— TEXTO PROPORCIONADO —

Claudio Bertoni, 1946, santiaguino de nacimiento y conconino
por adopción, tiene una amplia trayectoria en diversos menesteres
artísticos, fotografía, plástica y poesía,
por lo menos; en las dos primeras
áreas es dueño de un registro de gran amplitud y variedad,
que va desde el desnudo hasta una muestra de zapatos encontrados en
las playas de Chile.
Su poesía ha seguido un ritmo irregular. Trece
años pasaron entre El cansador intrabajable I (1973),
publicado en Inglaterra, y El cansador intrabajable II (1986);
pero entre 1990 y el presente año ha publicado otros siete
libros de poemas, la mayor parte breves y contundentes. Sin duda,
Sentado en la cuneta (1990) y Una carta (1999) son,
hasta ahora, sus mejores libros.

Datos recopilados:
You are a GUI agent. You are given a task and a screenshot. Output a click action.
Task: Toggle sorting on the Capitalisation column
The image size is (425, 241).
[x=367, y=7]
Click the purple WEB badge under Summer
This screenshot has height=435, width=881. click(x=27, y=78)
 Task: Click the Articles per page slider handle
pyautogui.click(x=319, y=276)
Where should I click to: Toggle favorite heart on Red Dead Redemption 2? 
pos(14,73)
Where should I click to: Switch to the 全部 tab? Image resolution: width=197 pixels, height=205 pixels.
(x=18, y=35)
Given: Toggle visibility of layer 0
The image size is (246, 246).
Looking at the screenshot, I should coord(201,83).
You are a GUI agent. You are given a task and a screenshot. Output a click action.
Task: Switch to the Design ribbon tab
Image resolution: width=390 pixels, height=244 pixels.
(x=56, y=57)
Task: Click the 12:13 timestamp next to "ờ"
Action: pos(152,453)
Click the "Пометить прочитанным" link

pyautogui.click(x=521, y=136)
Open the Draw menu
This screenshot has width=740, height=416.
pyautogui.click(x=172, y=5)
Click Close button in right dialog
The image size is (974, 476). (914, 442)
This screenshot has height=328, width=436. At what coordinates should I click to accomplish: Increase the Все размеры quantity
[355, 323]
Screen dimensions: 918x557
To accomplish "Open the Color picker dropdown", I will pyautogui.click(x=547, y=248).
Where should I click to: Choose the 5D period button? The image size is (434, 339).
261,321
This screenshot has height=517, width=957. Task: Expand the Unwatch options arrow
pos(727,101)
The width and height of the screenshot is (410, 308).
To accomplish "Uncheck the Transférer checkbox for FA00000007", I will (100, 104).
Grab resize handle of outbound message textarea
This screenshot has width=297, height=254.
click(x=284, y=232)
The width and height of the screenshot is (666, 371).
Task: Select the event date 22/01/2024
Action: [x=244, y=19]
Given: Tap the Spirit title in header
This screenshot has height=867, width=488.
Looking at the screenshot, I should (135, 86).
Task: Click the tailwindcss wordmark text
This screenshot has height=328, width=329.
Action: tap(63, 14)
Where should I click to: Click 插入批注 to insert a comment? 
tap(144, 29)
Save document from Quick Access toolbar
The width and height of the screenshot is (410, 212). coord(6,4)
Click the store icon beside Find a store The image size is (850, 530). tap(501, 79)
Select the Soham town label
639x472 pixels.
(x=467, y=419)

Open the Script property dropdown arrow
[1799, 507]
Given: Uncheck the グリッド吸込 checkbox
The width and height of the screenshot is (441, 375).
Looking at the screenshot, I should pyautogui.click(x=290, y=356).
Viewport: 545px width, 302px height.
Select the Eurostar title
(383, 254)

— TAREAS —
a: Según el texto sobre Claudio Bertoni, ¿en qué país se publicó El cansador intrabajable I?
b: Transcribe del texto sobre Claudio Bertoni el fragmento que va desde "Claudio Bertoni, 1946, santiaguino" hasta "sus mejores libros.", ambos incluidos.

— RESPUESTAS —
a: En Inglaterra.

b:
Claudio Bertoni, 1946, santiaguino de nacimiento y conconino
por adopción, tiene una amplia trayectoria en diversos menesteres
artísticos, fotografía, plástica y poesía,
por lo menos; en las dos primeras
áreas es dueño de un registro de gran amplitud y variedad,
que va desde el desnudo hasta una muestra de zapatos encontrados en
las playas de Chile.
Su poesía ha seguido un ritmo irregular. Trece
años pasaron entre El cansador intrabajable I (1973),
publicado en Inglaterra, y El cansador intrabajable II (1986);
pero entre 1990 y el presente año ha publicado otros siete
libros de poemas, la mayor parte breves y contundentes. Sin duda,
Sentado en la cuneta (1990) y Una carta (1999) son,
hasta ahora, sus mejores libros.